TASK ITEM A
In the blog post below, which song's win at the Oscars had the writer been content to ignore?
TASK ITEM B
Summarize the blog post below in two sentences.

PASSAGE
You know, until this evening I was content to simply ignore the whole controversy over the win of "It's Hard Out Here For a Pimp" at the Oscars. I mean, I love Hip Hop music. I've listened to it since it's inception. I even have a liking to some so called Gangster Rap. I do however, have serious problems with what has happened to it since large record labels got their hands on it. But see that's not really the point.
I've watched as the popularity of conscious black people, at least in black communities has taken a serious nose dive. Back in the day, even the most superficial rapper rocked the Red Black and Green or a Africa Medalion. I mean we could get our heavy hitters to come together and record tracks like Self-Destruction, which was probably the most prophetic record ever produced in Hip Hop.
Now a days, people will literally run away from you if you are "pro black." In fact being "pro-black" has become so diluted, so twisted, that even sell outs can claim being pro-black. I'm serious. We got Sell outs who claim that Malcolm X is their hero! We got people like Andrew Young, who used to be pro-civil rights and pro-union, providing cover for sweatshops in Asia and worker exploitation by Walmart.
We got black legislators in the US Congress who think they don't have to answer to the black folks who put them in office. On the international scene we got black "leaders" who can't seem to leave office peaceably. and others who lead Jihads against there own brothers, sisters and countrymen.
Meanwhile, Bush and co. are pimpin' the treasury to find an illegal war in Iraq. We got Oil companies making the biggest profits in recorded economic history.
The NY MTA with a billion dollar surplus wouldn't give transit workers a decent raise and gets the millionaire mayor and governor to call the striking workers "thugs."
Recently the city of New York was set to give the New York jets about 14 billion in taxpayer money to construct a stadium so that other private corporate entities could make millions selling $100 tickets to games, charge cable customers $40 to watch, and $1.99 for an iPod edition. meanwhile housing prices are going through the roof as flippers price hard working people out of neighborhoods they grew up in.

EXTRACTED ENTRIES
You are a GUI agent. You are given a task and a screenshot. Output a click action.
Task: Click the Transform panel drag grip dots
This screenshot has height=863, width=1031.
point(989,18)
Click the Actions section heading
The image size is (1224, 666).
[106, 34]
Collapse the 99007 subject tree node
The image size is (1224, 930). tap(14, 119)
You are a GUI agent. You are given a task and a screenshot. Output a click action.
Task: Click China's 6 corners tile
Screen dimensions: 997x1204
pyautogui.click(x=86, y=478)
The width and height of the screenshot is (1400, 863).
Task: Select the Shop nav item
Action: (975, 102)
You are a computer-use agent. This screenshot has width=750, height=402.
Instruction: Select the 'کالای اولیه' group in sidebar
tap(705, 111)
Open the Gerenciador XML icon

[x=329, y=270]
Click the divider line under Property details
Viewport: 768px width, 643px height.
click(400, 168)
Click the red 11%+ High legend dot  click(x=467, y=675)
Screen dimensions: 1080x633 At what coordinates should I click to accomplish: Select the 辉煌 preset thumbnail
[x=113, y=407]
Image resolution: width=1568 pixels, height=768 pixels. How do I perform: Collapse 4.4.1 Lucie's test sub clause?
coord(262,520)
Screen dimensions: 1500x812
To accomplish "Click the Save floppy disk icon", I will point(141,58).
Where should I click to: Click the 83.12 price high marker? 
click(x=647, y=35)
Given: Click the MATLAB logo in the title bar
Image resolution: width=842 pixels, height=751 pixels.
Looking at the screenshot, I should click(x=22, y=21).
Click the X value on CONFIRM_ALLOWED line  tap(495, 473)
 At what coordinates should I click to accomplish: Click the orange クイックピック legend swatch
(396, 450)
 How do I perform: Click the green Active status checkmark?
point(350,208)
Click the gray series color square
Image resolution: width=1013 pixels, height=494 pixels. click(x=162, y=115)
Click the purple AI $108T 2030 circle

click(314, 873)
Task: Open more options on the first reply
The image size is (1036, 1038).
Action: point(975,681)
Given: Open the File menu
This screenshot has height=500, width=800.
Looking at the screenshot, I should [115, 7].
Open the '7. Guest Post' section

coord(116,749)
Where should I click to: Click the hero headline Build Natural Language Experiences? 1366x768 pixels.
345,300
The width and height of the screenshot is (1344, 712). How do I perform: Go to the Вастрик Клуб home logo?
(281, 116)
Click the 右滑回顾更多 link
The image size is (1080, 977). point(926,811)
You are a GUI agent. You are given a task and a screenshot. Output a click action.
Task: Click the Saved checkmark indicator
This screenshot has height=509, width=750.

YOUR RESPONSE A
"It's Hard Out Here For a Pimp."

YOUR RESPONSE B
The writer, a longtime Hip Hop listener, says the popularity of conscious black people has taken a serious nose dive since the days when rappers wore the Red Black and Green and recorded tracks like Self-Destruction, and that being "pro-black" has become so diluted that even sell outs can claim it. The post then lists grievances: black legislators who don't think they have to answer to the voters who elected them, Bush and co. using the treasury to fund the Iraq war, the NY MTA refusing transit workers a decent raise, and New York's plan to give the Jets about 14 billion in taxpayer money for a stadium.